▶ WHAT THE TASK REQUIRES:
Give back every record precisely.

##### SUPPLIED INFORMATION #####

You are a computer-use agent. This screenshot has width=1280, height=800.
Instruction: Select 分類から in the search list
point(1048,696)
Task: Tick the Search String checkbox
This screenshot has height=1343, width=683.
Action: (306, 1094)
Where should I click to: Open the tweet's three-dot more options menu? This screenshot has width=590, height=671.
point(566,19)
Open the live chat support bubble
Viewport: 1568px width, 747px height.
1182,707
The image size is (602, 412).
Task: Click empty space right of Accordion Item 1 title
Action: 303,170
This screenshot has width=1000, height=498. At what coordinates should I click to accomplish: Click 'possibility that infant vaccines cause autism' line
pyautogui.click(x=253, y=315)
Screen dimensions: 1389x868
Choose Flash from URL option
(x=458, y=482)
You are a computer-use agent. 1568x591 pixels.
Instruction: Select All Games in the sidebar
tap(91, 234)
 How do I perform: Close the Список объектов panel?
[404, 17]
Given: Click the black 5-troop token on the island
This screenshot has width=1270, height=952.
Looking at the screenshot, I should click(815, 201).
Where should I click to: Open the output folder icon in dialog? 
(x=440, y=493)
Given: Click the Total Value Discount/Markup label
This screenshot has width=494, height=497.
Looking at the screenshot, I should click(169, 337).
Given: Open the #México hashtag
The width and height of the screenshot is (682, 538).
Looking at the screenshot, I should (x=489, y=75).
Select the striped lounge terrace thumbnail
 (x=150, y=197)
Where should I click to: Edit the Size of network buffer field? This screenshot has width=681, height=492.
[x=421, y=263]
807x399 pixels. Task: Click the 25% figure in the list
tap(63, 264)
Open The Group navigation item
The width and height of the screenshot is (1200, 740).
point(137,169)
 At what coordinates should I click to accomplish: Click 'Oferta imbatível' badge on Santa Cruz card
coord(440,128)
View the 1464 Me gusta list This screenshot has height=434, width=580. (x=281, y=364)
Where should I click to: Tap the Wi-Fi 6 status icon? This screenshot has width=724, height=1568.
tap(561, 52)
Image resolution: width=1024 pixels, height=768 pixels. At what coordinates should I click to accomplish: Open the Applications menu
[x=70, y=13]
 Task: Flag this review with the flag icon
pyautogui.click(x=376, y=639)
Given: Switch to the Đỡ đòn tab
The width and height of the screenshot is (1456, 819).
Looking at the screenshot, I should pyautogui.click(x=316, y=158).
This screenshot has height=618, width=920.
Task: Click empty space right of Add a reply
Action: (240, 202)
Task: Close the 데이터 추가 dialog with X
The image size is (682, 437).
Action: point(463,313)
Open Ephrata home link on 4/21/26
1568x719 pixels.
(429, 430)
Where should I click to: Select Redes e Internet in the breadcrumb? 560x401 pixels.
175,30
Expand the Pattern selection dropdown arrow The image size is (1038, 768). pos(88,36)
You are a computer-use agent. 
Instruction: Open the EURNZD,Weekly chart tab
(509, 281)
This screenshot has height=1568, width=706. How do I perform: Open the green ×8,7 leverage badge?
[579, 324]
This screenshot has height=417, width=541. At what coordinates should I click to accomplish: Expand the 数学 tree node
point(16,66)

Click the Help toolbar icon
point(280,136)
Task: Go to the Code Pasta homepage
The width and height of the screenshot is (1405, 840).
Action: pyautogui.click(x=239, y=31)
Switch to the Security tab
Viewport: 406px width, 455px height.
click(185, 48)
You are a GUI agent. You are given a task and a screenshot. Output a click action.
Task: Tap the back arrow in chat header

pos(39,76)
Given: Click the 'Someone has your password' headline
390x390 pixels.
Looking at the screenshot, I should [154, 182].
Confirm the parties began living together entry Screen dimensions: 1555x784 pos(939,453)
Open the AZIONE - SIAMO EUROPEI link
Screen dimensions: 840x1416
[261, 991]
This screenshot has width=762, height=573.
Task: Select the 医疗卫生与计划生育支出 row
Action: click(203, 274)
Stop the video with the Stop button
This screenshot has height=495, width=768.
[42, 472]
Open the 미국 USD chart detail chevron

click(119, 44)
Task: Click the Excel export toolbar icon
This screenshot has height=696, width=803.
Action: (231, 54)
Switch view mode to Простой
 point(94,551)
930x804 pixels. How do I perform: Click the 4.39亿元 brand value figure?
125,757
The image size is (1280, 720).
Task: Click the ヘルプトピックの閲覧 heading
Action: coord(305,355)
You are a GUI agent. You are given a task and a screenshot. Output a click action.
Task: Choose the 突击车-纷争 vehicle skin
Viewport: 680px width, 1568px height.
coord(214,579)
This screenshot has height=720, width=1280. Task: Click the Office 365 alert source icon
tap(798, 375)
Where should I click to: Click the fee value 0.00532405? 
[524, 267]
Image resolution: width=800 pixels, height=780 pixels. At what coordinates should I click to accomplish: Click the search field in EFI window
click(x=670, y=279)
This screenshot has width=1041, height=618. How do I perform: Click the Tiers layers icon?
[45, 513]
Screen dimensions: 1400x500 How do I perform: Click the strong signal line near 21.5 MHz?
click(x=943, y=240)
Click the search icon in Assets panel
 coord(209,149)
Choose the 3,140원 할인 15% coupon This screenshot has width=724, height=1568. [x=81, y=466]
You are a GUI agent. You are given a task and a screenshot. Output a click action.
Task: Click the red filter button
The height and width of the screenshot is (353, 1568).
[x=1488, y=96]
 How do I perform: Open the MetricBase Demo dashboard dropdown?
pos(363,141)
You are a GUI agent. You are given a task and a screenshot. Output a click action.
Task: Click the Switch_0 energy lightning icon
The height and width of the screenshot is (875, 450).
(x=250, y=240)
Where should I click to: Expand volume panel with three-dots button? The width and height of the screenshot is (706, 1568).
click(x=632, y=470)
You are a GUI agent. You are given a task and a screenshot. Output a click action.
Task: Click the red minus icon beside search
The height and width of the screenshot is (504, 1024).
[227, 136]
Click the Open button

#####

▶ RESULT OF THE TASK:
You are a computer-use agent. This screenshot has width=1280, height=800.
Instruction: Select 分類から in the search list
point(1048,696)
Task: Tick the Search String checkbox
This screenshot has height=1343, width=683.
Action: (306, 1094)
Where should I click to: Open the tweet's three-dot more options menu? This screenshot has width=590, height=671.
point(566,19)
Open the live chat support bubble
Viewport: 1568px width, 747px height.
1182,707
The image size is (602, 412).
Task: Click empty space right of Accordion Item 1 title
Action: 303,170
This screenshot has width=1000, height=498. At what coordinates should I click to accomplish: Click 'possibility that infant vaccines cause autism' line
pyautogui.click(x=253, y=315)
Screen dimensions: 1389x868
Choose Flash from URL option
(x=458, y=482)
You are a computer-use agent. 1568x591 pixels.
Instruction: Select All Games in the sidebar
tap(91, 234)
 How do I perform: Close the Список объектов panel?
[404, 17]
Given: Click the black 5-troop token on the island
This screenshot has width=1270, height=952.
Looking at the screenshot, I should click(815, 201).
Where should I click to: Open the output folder icon in dialog? 
(x=440, y=493)
Given: Click the Total Value Discount/Markup label
This screenshot has width=494, height=497.
Looking at the screenshot, I should click(169, 337).
Given: Open the #México hashtag
The width and height of the screenshot is (682, 538).
Looking at the screenshot, I should (x=489, y=75).
Select the striped lounge terrace thumbnail
 (x=150, y=197)
Where should I click to: Edit the Size of network buffer field? This screenshot has width=681, height=492.
[x=421, y=263]
807x399 pixels. Task: Click the 25% figure in the list
tap(63, 264)
Open The Group navigation item
The width and height of the screenshot is (1200, 740).
point(137,169)
 At what coordinates should I click to accomplish: Click 'Oferta imbatível' badge on Santa Cruz card
coord(440,128)
View the 1464 Me gusta list This screenshot has height=434, width=580. (x=281, y=364)
Where should I click to: Tap the Wi-Fi 6 status icon? This screenshot has width=724, height=1568.
tap(561, 52)
Image resolution: width=1024 pixels, height=768 pixels. At what coordinates should I click to accomplish: Open the Applications menu
[x=70, y=13]
 Task: Flag this review with the flag icon
pyautogui.click(x=376, y=639)
Given: Switch to the Đỡ đòn tab
The width and height of the screenshot is (1456, 819).
Looking at the screenshot, I should pyautogui.click(x=316, y=158).
This screenshot has height=618, width=920.
Task: Click empty space right of Add a reply
Action: (240, 202)
Task: Close the 데이터 추가 dialog with X
The image size is (682, 437).
Action: point(463,313)
Open Ephrata home link on 4/21/26
1568x719 pixels.
(429, 430)
Where should I click to: Select Redes e Internet in the breadcrumb? 560x401 pixels.
175,30
Expand the Pattern selection dropdown arrow The image size is (1038, 768). pos(88,36)
You are a computer-use agent. 
Instruction: Open the EURNZD,Weekly chart tab
(509, 281)
This screenshot has height=1568, width=706. How do I perform: Open the green ×8,7 leverage badge?
[579, 324]
This screenshot has height=417, width=541. At what coordinates should I click to accomplish: Expand the 数学 tree node
point(16,66)

Click the Help toolbar icon
point(280,136)
Task: Go to the Code Pasta homepage
The width and height of the screenshot is (1405, 840).
Action: pyautogui.click(x=239, y=31)
Switch to the Security tab
Viewport: 406px width, 455px height.
click(185, 48)
You are a GUI agent. You are given a task and a screenshot. Output a click action.
Task: Tap the back arrow in chat header

pos(39,76)
Given: Click the 'Someone has your password' headline
390x390 pixels.
Looking at the screenshot, I should [154, 182].
Confirm the parties began living together entry Screen dimensions: 1555x784 pos(939,453)
Open the AZIONE - SIAMO EUROPEI link
Screen dimensions: 840x1416
[261, 991]
This screenshot has width=762, height=573.
Task: Select the 医疗卫生与计划生育支出 row
Action: click(203, 274)
Stop the video with the Stop button
This screenshot has height=495, width=768.
[42, 472]
Open the 미국 USD chart detail chevron

click(119, 44)
Task: Click the Excel export toolbar icon
This screenshot has height=696, width=803.
Action: (231, 54)
Switch view mode to Простой
 point(94,551)
930x804 pixels. How do I perform: Click the 4.39亿元 brand value figure?
125,757
The image size is (1280, 720).
Task: Click the ヘルプトピックの閲覧 heading
Action: coord(305,355)
You are a GUI agent. You are given a task and a screenshot. Output a click action.
Task: Choose the 突击车-纷争 vehicle skin
Viewport: 680px width, 1568px height.
coord(214,579)
This screenshot has height=720, width=1280. Task: Click the Office 365 alert source icon
tap(798, 375)
Where should I click to: Click the fee value 0.00532405? 
[524, 267]
Image resolution: width=800 pixels, height=780 pixels. At what coordinates should I click to accomplish: Click the search field in EFI window
click(x=670, y=279)
This screenshot has width=1041, height=618. How do I perform: Click the Tiers layers icon?
[45, 513]
Screen dimensions: 1400x500 How do I perform: Click the strong signal line near 21.5 MHz?
click(x=943, y=240)
Click the search icon in Assets panel
 coord(209,149)
Choose the 3,140원 할인 15% coupon This screenshot has width=724, height=1568. [x=81, y=466]
You are a GUI agent. You are given a task and a screenshot. Output a click action.
Task: Click the red filter button
The height and width of the screenshot is (353, 1568).
[x=1488, y=96]
 How do I perform: Open the MetricBase Demo dashboard dropdown?
pos(363,141)
You are a GUI agent. You are given a task and a screenshot. Output a click action.
Task: Click the Switch_0 energy lightning icon
The height and width of the screenshot is (875, 450).
(x=250, y=240)
Where should I click to: Expand volume panel with three-dots button? The width and height of the screenshot is (706, 1568).
click(x=632, y=470)
You are a GUI agent. You are given a task and a screenshot. Output a click action.
Task: Click the red minus icon beside search
The height and width of the screenshot is (504, 1024).
[227, 136]
Click the Open button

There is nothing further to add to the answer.